Riptide: Project Intimacy

Paul Bateson
Monday, March 1, 2021

Paul Bateson speaks to Alex Palmer about 'Project Intimacy': a two week long project from Riptide combatting isolation

AdobeStock/ Maria Savenko

Like a lot of us in lockdown, I've been missing the theatre. I've enjoyed some streamed shows and recorded performances, but it's just not quite the same. So, I started looking for something to fill the gap – could I recreate that ‘live buzz’ at home?

Riptide is a theatre company in Leeds innovating the way we experience theatre. They create immersive, site-specific work, often embracing digital technology. On their website, I came across ‘Project Intimacy’.

Riptide says Project Intimacy is a ‘two-week long pervasive experience which aims to combat isolation and form new connections with people from across the world’.

Participants are paired up with a complete stranger based on their responses to a character questionnaire and then, with daily prompts from Riptide, use text messages to connect, and see what happens…

Alex Palmer, artistic director, explained the idea: ‘I am very interested in giving audiences power and agency. We have used our skillset as digital theatre-makers to make something for social good’.

But is this a piece of theatre? ‘I think the way I think about this is that it is a performance between two audience members. They receive the stimulus from Riptide to shape their performances – in that way, we're the director”. I’m sold, and I sign up.

Will my partner and I make a good performance together? Will I get stage fright? Will I be able to have meaningful interactions with a stranger? The sense of trepidation is exciting, a little like the feeling before the curtain rises, but this time you've got to keep your phone on. The house lights dim…

My phone pings: ‘Hello. It's me, from Project Intimacy … how has your day been?’ I don't know anything about ‘me’; how old they are, where they are from, not even their name, but over the next two weeks I'll be texting and talking and getting to know them. Today the instruction from Riptide is to send one text message only. My opening line? ‘Hello! It's good to hear from you, I've been for a walk…’

Day two we are allowed two text messages, and Riptide ask me to ‘revel’ in my anonymity. Which I do, and it feels great, I don't know who this is and strangely I feel less judged by it. Me and ‘Me’ talk about walking and wildlife, hopes and dreams, culture, community, family. It's an accelerated acquaintance, sharing personal things freely and chatting happily – I still don't the name of my co-performer.

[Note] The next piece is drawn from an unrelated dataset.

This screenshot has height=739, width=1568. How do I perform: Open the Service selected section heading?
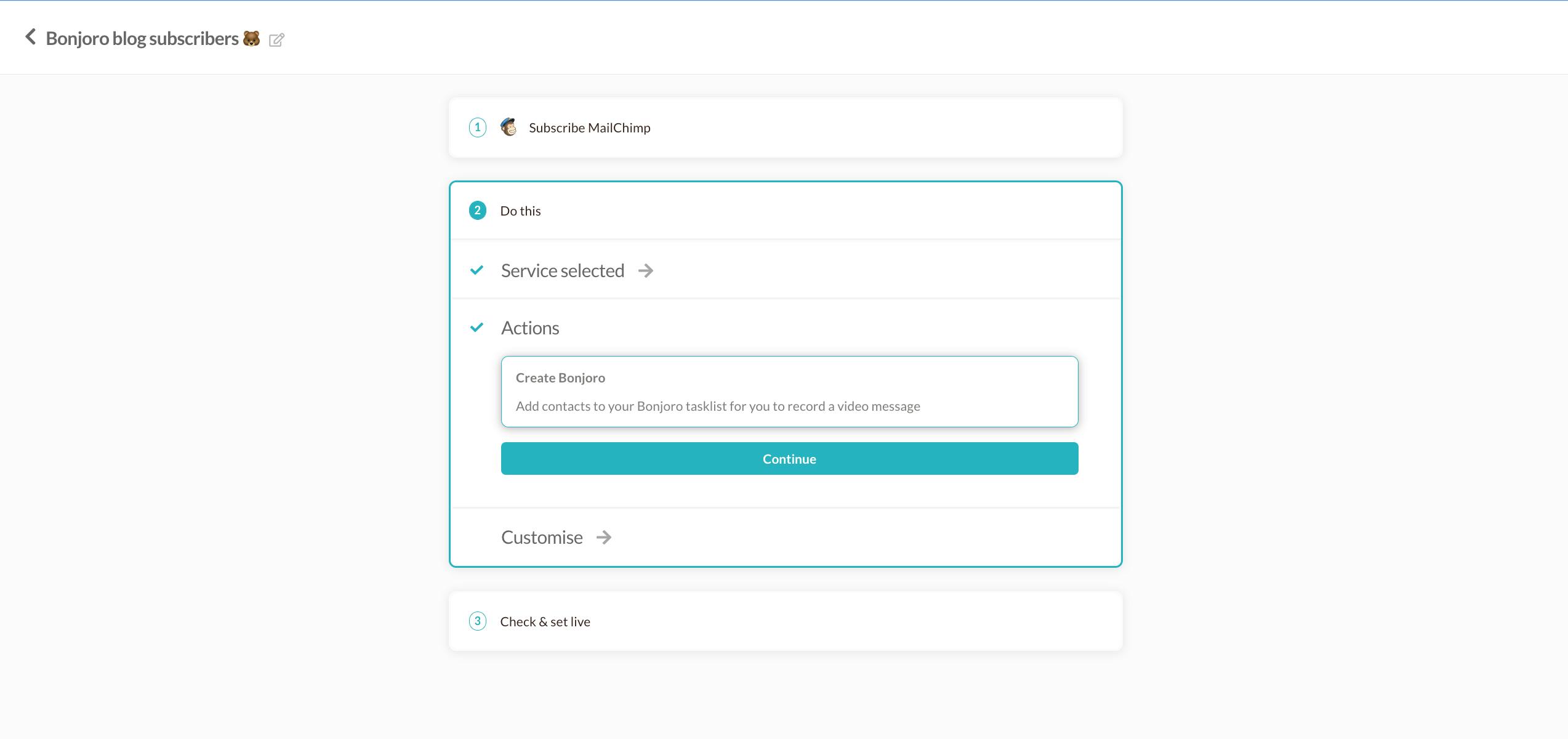[x=562, y=271]
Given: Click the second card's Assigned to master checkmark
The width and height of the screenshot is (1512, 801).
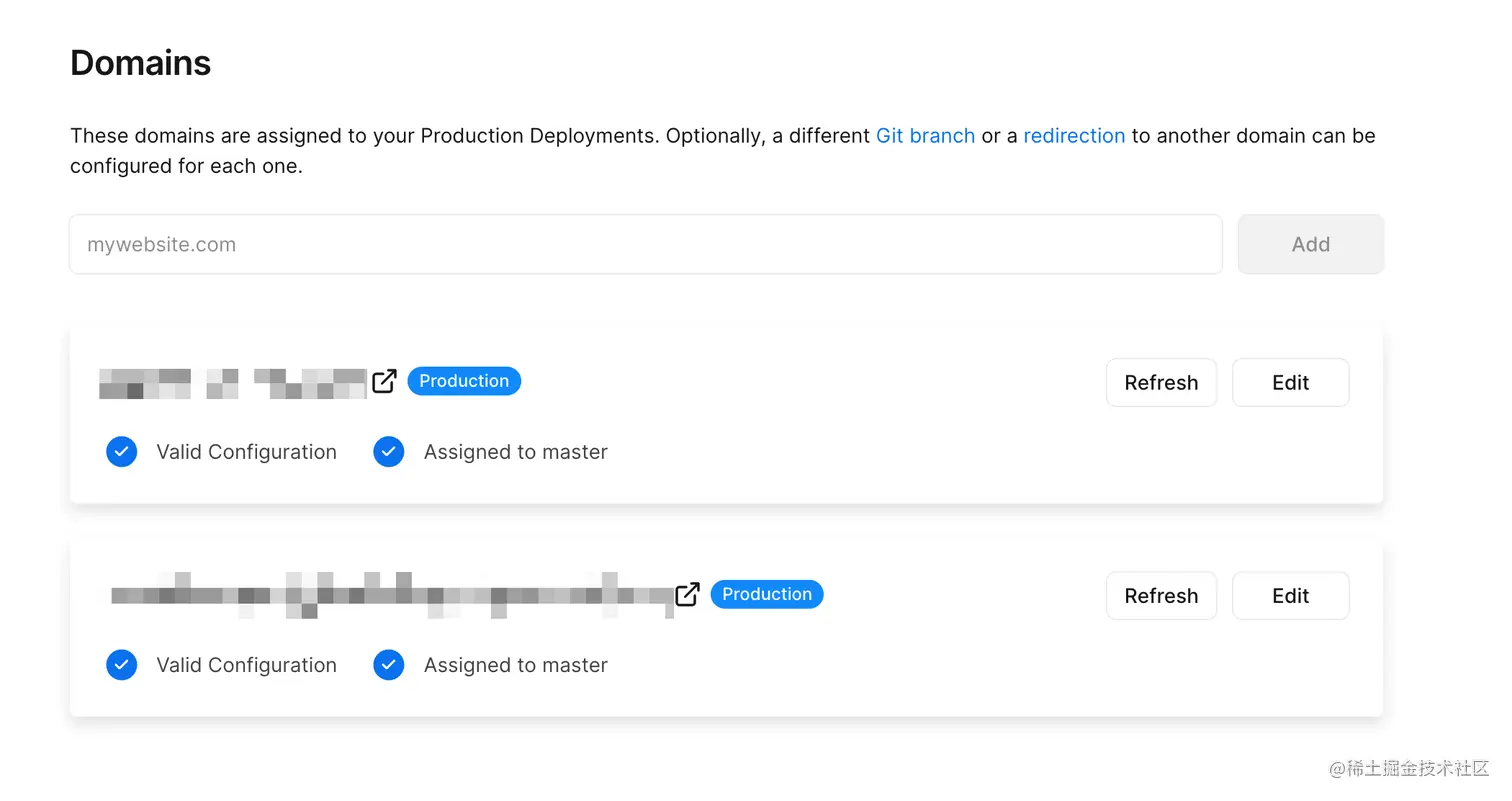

Each day we have different tasks, prompts – it's exciting, but has become strangely natural. ‘Me’ is my friend. One day we walk together (not together together, but at the same time, sharing photos), I’m learning about my partner, but also myself, reminding myself who I am a little bit, and re-focusing how I want to be.

On day eight the message comes through from Riptide to say we should have a 20-minute phone conversation and I am slightly wobbled. Talk to this person? Not just text? And we should share names. Slightly nervous, we call – ‘Hello, Brian.’

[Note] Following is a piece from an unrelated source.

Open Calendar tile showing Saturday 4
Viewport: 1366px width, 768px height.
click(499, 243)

As things progress, like all good drama, I am drawn to asking myself some big questions. What is friendship? Am I a good person? Do I like myself? What is theatre?

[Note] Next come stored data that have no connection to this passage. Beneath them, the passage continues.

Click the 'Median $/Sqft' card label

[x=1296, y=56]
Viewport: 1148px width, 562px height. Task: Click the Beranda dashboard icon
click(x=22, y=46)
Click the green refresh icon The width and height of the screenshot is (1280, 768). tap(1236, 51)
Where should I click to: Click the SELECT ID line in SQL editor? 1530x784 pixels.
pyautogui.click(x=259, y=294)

The prompts are more personal, more intimate, I suppose. It's really flowing, it feels good. Then the last act, final scene; send your partner five positive things about them. It's a lovely dénouement. And then it's over. But to my delight, Brian still texts me the next day, and the day after.

A week after the project all the participants are invited to a zoom meeting to share our experiences. We'll also get to see our partner! We are asked – did anything change? A lot of people talk of perceptions, and I feel the same. Like a good play, it helped me see the world, myself, and others in a new light.

I asked Alex, has Project Intimacy been a success? ‘I don't think we have solved lockdown. I do think we have made it better for some people. We have connected them in a time of isolation. The best bit for me is how positive the feedback has been. It genuinely seems to have helped people through really difficult times. That social and human effect it has had is something I am really proud of.’

And so he should be – it's not easy to make meaningful connections in this quick-scrolling world, but Project Intimacy helps us step back in order to look deeper in; and definitely gives us a little live theatre buzz too.